Image: Babies dressed as animals crawling thru hoops
A healthier approach when you don't see eye to eye in a relationship you want to keep: "Look inward to fix the problem rather than trying to change the other person," says Northwestern University psychologist Eli Finkel—even if that just means practicing acceptance. If you know your partner hates large gatherings, consider attending the next party solo so he doesn't have to make forced conversation and you don't have to leave early (and annoyed). Or if your son says he wants to forgo college for now, try to express enthusiasm for his budding career as a nature guide instead of bombarding him with links to school rankings.
Making accommodations like these involves the crucial recognition that there are some matters on which you're never going to be in sync—and that you're willing to accept this in order to preserve the other's autonomy. "You have to say, 'We have this permanent difference, but we need to learn to live with each other,' " Coleman advises. Regardless of whether the other person changes, such acceptance communicates the basic respect that keeps relationships solid over time.
Lesson #2 THE BEAUTY OF BENIGN NEGLECTIt's more harmful to overparent than to underparent.
They provoke eye rolls from teachers and developmental experts alike: helicopter parents who hover relentlessly over their kids to keep them safe and fulfilled—see them sprinting over to the swings to right a playground injustice or emailing schools incessantly to check on their kid's progress. Then there are the gung-ho attachment parenting types who believe they must constantly wear their babies or share a family bed in order to build secure bonds.

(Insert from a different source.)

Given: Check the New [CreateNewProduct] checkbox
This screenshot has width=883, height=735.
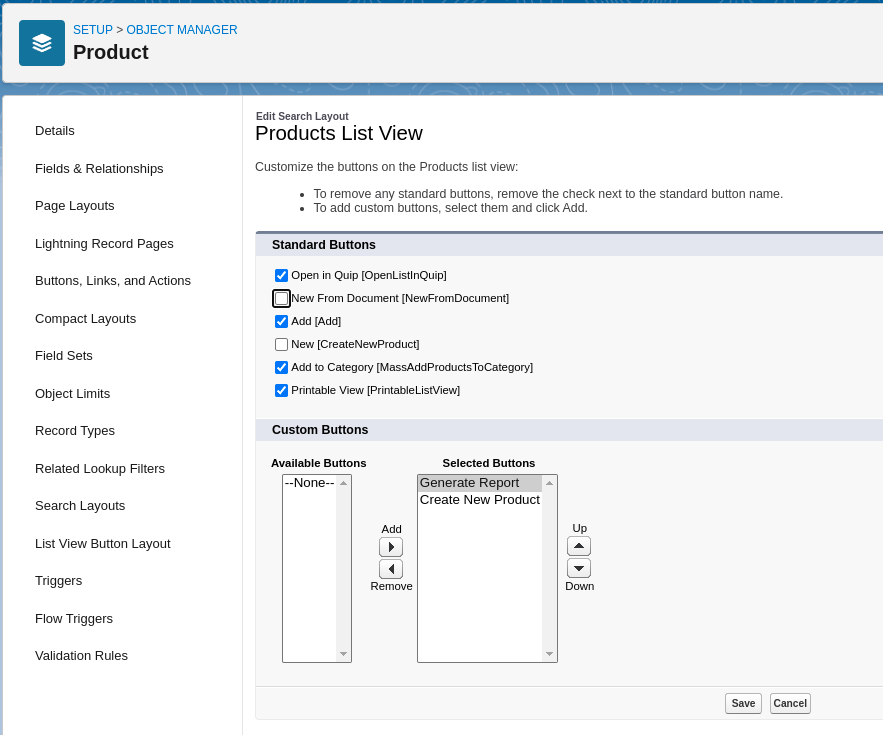Looking at the screenshot, I should [281, 344].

In its various forms, the über-doting mentality seems logical on the surface. Parents want their children to grow up feeling loved and happy; in an uncertain world of real (or perceived) dangers and intense competition for jobs, they may feel compelled to run interference to give kids every possible advantage in life. "There's a huge distrust in other parents and society's institutions that pushes parents to overparent. They overestimate the influence they themselves have on development," says Hara Estroff Marano, author of A Nation of Wimps: The High Cost of Invasive Parenting.
"Parents lack trust in children's desire to be competent and that nature will influence the course of development. They distrust that attachment is built into normal parenting, that it emerges from the basic routines of caring for a baby," she says. The compulsion to intervene becomes even stronger when parents view their offspring as surrogates for the fulfillment of their own happiness and deferred dreams, adds Tufts University child psychologist David Elkind, author of The Power of Play: How Spontaneous, Imaginative Activities Lead to Happier, Healthier Children.